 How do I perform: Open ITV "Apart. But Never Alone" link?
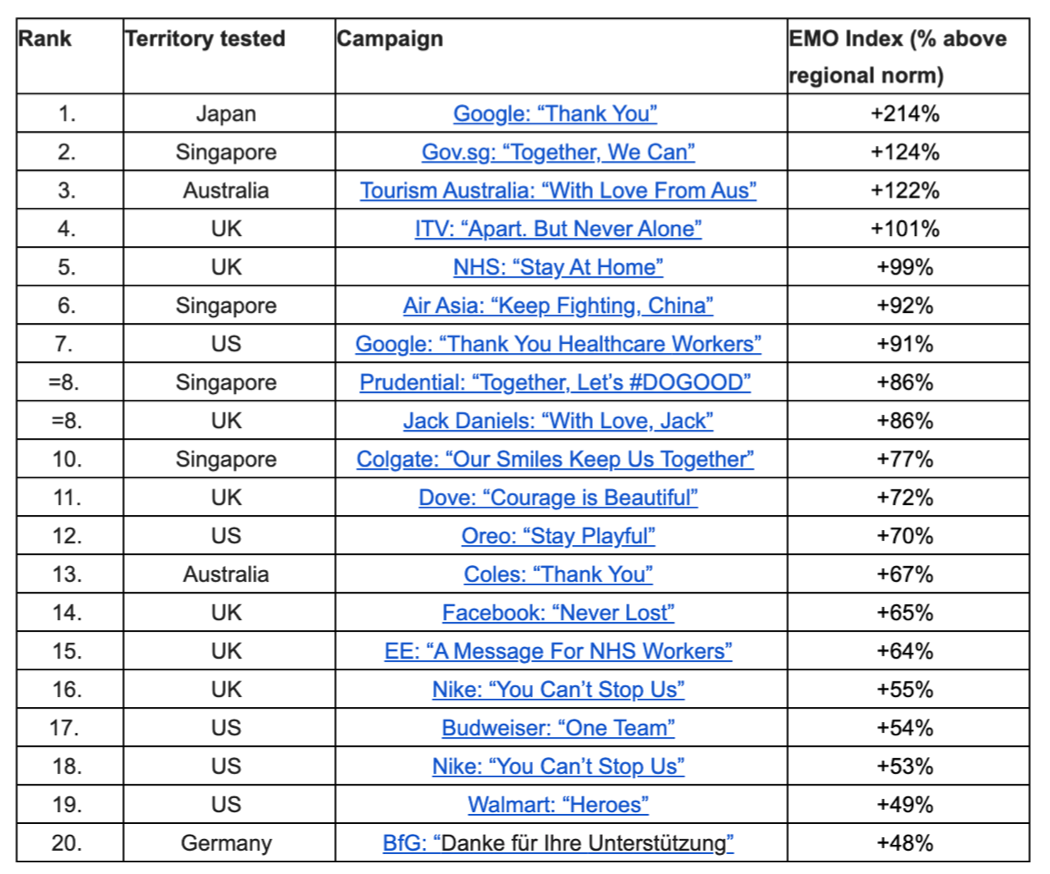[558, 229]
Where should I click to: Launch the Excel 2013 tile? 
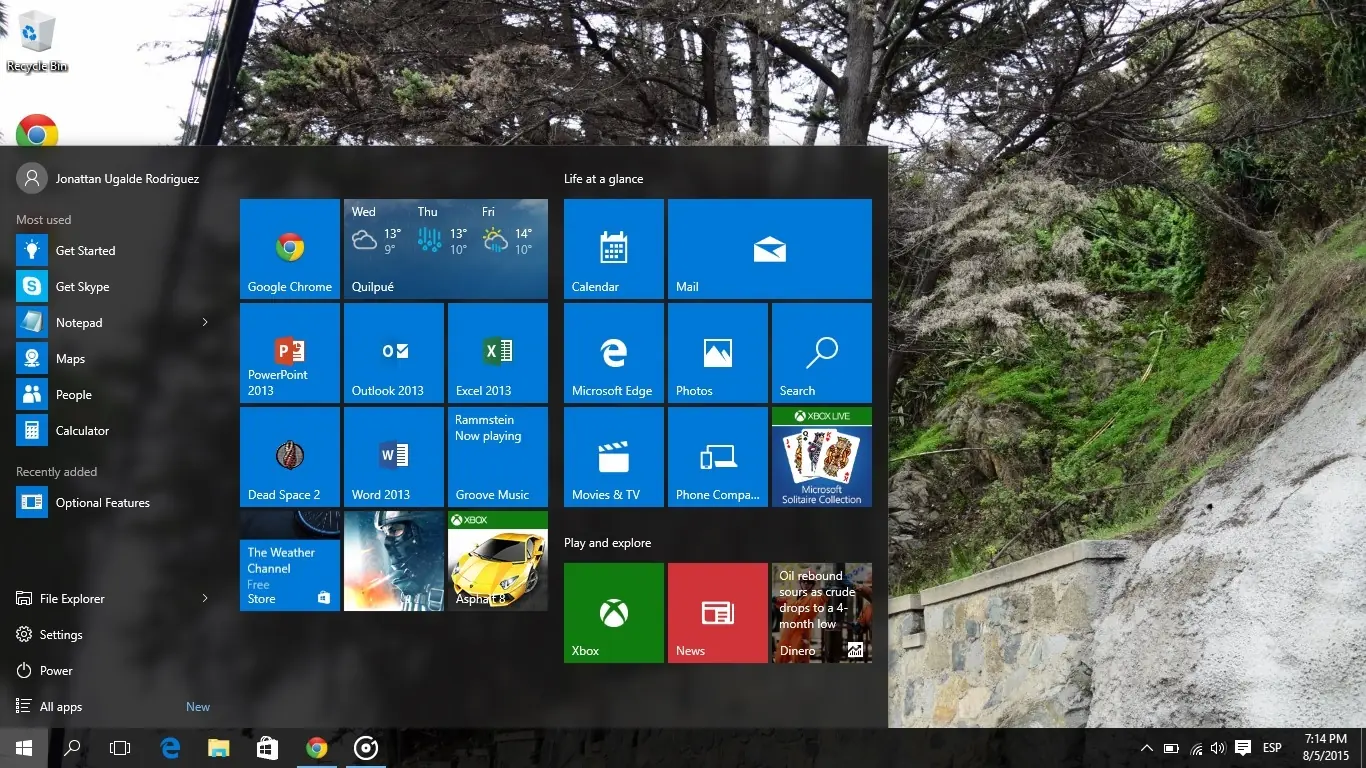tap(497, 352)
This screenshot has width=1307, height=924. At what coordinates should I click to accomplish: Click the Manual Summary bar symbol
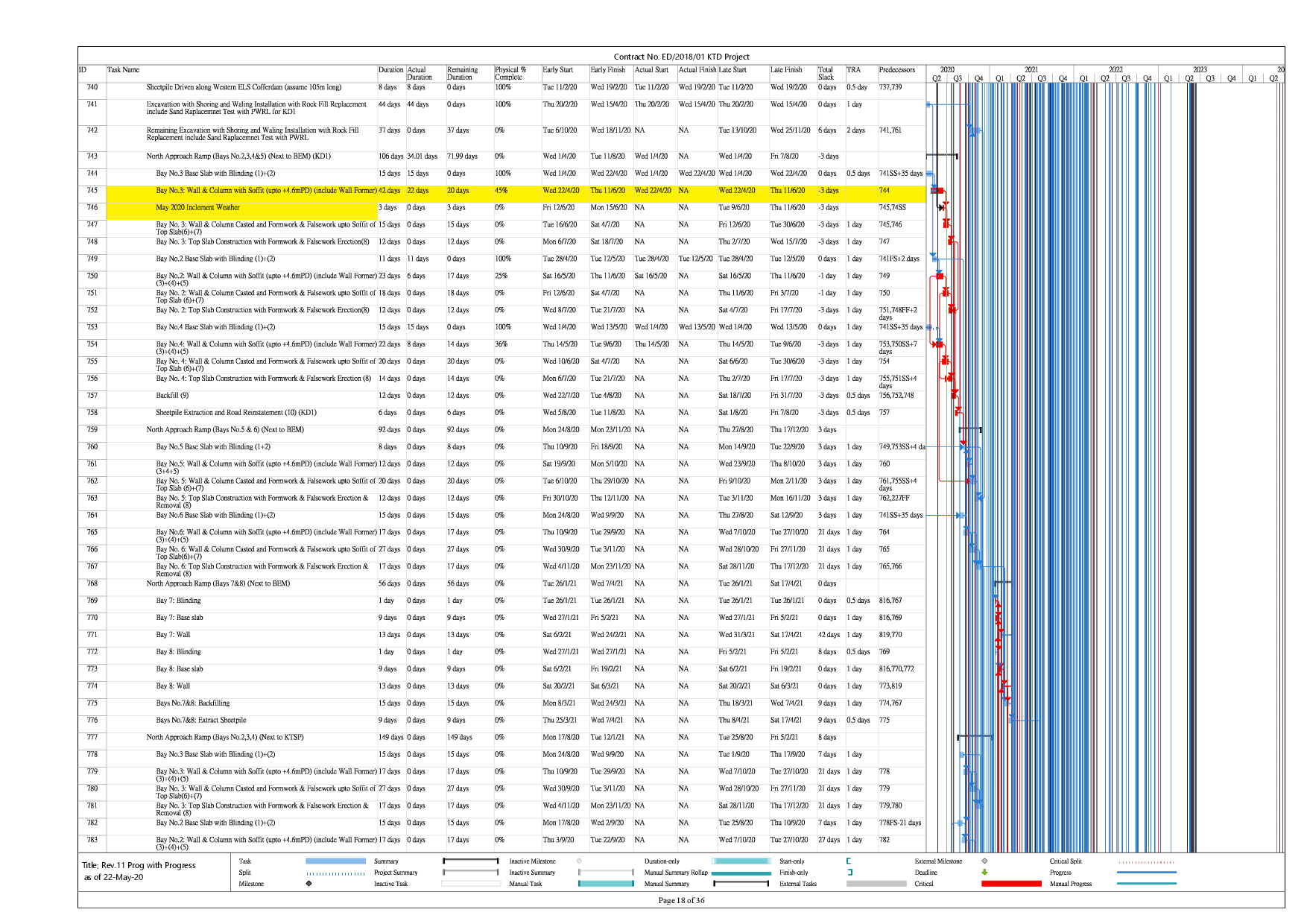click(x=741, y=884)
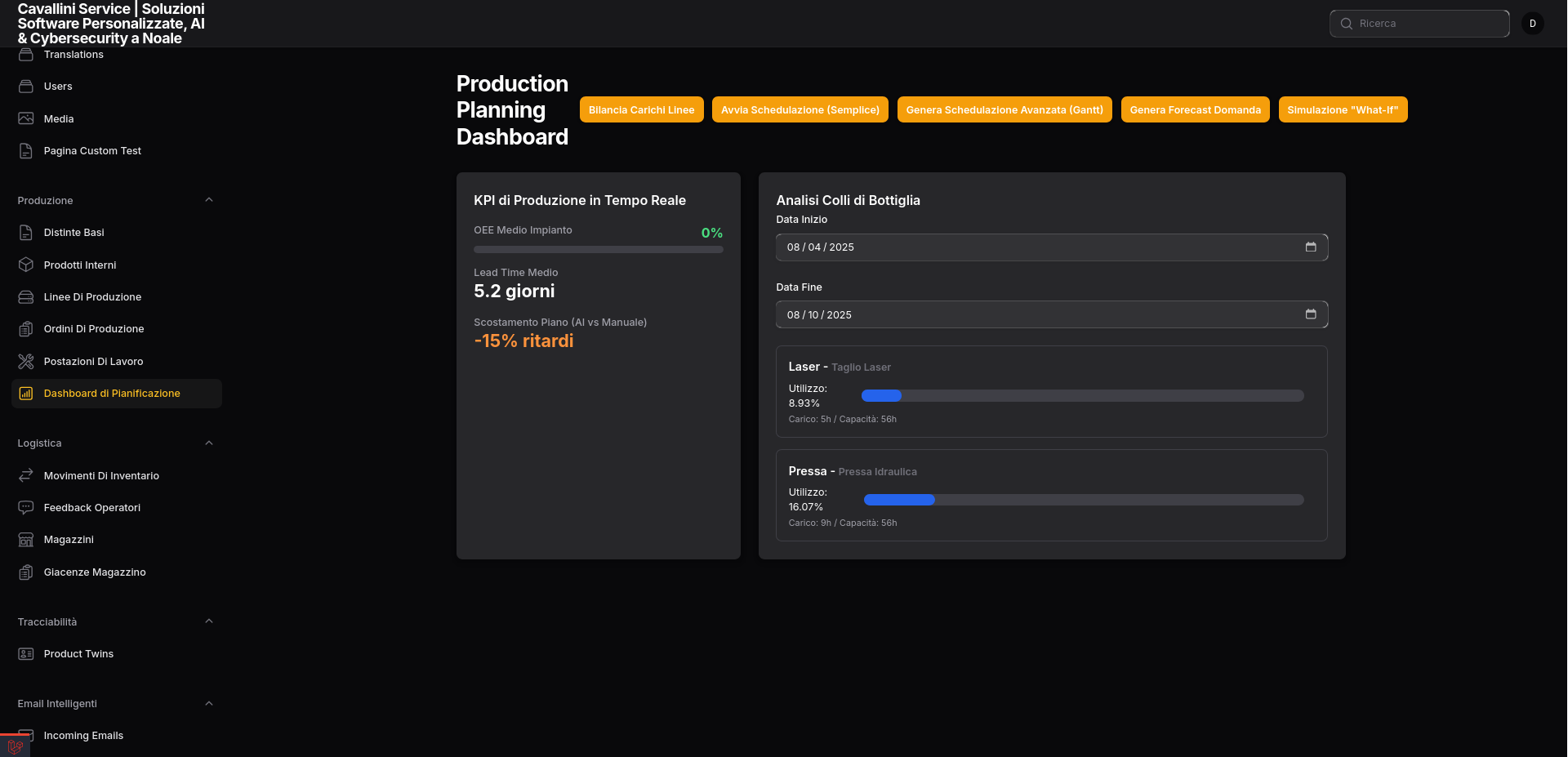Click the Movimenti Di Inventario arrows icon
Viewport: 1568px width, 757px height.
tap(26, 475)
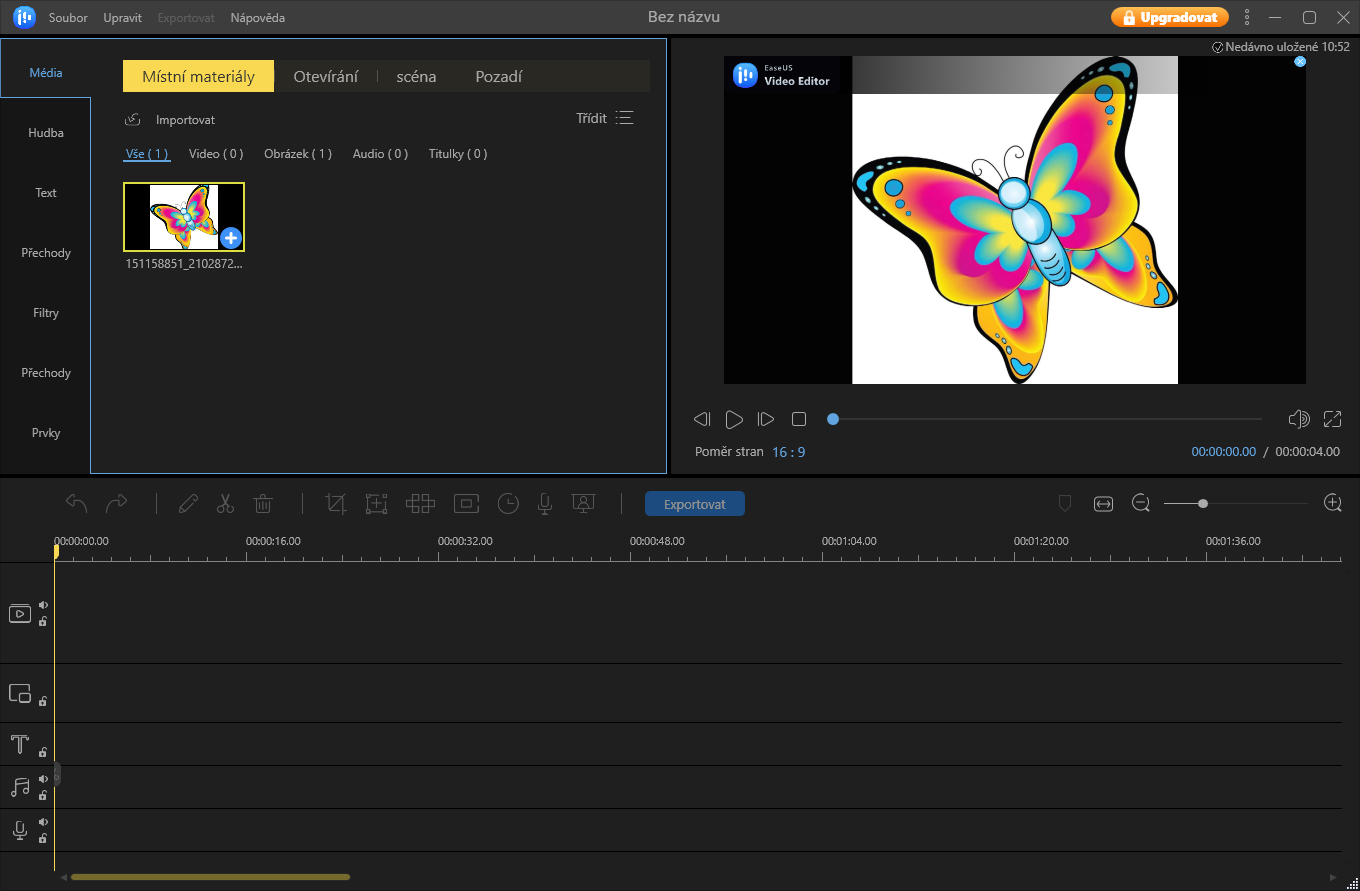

### What to produce
Print out each record exactly as shown, but keep the pictures out.

### Output for this task
 How do I perform: Open ITV "Apart. But Never Alone" link?
[558, 229]
Where should I click to: Launch the Excel 2013 tile? 
tap(497, 352)
This screenshot has width=1307, height=924. At what coordinates should I click to accomplish: Click the Manual Summary bar symbol
click(x=741, y=884)
Click the Movimenti Di Inventario arrows icon
Viewport: 1568px width, 757px height.
tap(26, 475)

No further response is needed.